In olden days one could just install 32-bit libraries on 64-bit Ubuntu to get 32-bit support, but that does not seem to work anymore.

How do I run 32-bit apps on a 64-bit Ubuntu distribution?

4

5 Answers

To run a 32-bit executable file on a 64-bit multi-architecture Ubuntu system, you have to add the i386 architecture and install the three library packages libc6:i386, libncurses5:i386, and libstdc++6:i386:

sudo dpkg --add-architecture i386

Or if you are using Ubuntu 12.04 LTS (Precise Pangolin) or below, use this:

echo "foreign-architecture i386" > /etc/dpkg/dpkg.cfg.d/multiarch

Then:

sudo apt-get update
sudo apt-get install libc6:i386 libncurses5:i386 libstdc++6:i386

If fails, do also

sudo apt-get install multiarch-support

After these steps, you should be able to run the 32-bit application:

./example32bitprogram
9

"No such file or directory" may appaear when you have your binary, but it lacks some libraries.

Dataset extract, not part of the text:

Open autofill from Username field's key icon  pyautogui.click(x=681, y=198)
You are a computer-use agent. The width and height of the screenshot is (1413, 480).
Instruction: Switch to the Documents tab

If you install build-essential package, you will have ldd command available. This command ldd ./adb | grep not will show you what libraries are missing. Just install these libraries in i386 arch with apt. Like this: apt-get install libmissing:i386Beware, some buggy packages will try to delete 64bit version firs.

1

Additionally to the excellent answer of Zanna and Avinash Raj I had to install gcc-multilib as well:

sudo apt-get install gcc-multilib

Possibly this is because I wanted to run an old gcc version on 64bit.

And if you want to use "adb" there is a package for it:

sudo apt-get install android-tools-adb

And about 32-bit libraries - only:

sudo apt-add-architecture i386

will be enough.

2

Just an addition to Zanna:
The following has solved the android studio problem of "unable to install libraries":

sudo apt-get install libdb1-compact tzdata initscripts

This replaces missing library libstdc++6-i386 which is probably because the package has been obsoleted. Not sure why this specific library was important.